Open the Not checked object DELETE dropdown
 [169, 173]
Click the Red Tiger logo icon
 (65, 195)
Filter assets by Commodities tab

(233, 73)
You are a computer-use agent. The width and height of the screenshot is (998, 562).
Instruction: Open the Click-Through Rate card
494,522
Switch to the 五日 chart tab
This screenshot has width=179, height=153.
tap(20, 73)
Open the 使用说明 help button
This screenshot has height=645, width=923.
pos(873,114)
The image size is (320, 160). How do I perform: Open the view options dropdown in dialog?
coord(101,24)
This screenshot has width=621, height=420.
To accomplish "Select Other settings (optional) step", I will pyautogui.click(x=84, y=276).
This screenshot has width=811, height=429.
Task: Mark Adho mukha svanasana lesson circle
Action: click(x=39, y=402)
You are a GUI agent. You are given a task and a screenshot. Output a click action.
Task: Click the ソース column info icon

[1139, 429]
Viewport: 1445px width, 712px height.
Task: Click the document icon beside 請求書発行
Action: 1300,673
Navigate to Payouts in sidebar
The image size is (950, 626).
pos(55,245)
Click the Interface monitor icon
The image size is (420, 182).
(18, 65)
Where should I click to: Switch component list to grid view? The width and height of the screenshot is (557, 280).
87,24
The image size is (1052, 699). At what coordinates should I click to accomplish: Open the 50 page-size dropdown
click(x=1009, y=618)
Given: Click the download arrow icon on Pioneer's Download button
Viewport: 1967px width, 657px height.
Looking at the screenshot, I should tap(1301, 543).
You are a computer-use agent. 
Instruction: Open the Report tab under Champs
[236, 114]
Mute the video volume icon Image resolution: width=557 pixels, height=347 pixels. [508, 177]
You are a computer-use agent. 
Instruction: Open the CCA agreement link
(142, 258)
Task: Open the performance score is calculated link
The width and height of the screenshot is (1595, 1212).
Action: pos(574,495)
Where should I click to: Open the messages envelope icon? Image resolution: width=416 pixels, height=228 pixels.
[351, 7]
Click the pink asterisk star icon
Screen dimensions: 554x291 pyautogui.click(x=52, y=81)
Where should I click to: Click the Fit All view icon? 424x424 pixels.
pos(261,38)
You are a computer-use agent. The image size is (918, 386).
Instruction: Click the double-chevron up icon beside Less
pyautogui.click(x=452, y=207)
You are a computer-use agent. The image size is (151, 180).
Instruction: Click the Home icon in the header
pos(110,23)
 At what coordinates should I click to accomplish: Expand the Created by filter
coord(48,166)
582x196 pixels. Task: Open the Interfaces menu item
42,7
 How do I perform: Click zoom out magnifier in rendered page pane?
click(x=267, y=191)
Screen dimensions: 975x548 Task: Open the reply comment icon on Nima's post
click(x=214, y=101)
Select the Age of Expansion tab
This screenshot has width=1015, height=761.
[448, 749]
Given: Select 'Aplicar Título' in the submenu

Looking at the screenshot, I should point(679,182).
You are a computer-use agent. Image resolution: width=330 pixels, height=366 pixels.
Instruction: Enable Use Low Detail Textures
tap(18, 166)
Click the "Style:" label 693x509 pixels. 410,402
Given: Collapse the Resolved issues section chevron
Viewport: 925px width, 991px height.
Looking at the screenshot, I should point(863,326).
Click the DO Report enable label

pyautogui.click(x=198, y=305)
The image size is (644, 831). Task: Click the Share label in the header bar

• [ACTIVITY]:
Find the line with "Click the Red Tiger logo icon" in the entries above. Retype it and each line after it, exactly, through the line with "This screenshot has width=621, height=420.", and stop there.

• [WRITTEN RESPONSE]:
Click the Red Tiger logo icon
 (65, 195)
Filter assets by Commodities tab

(233, 73)
You are a computer-use agent. The width and height of the screenshot is (998, 562).
Instruction: Open the Click-Through Rate card
494,522
Switch to the 五日 chart tab
This screenshot has width=179, height=153.
tap(20, 73)
Open the 使用说明 help button
This screenshot has height=645, width=923.
pos(873,114)
The image size is (320, 160). How do I perform: Open the view options dropdown in dialog?
coord(101,24)
This screenshot has width=621, height=420.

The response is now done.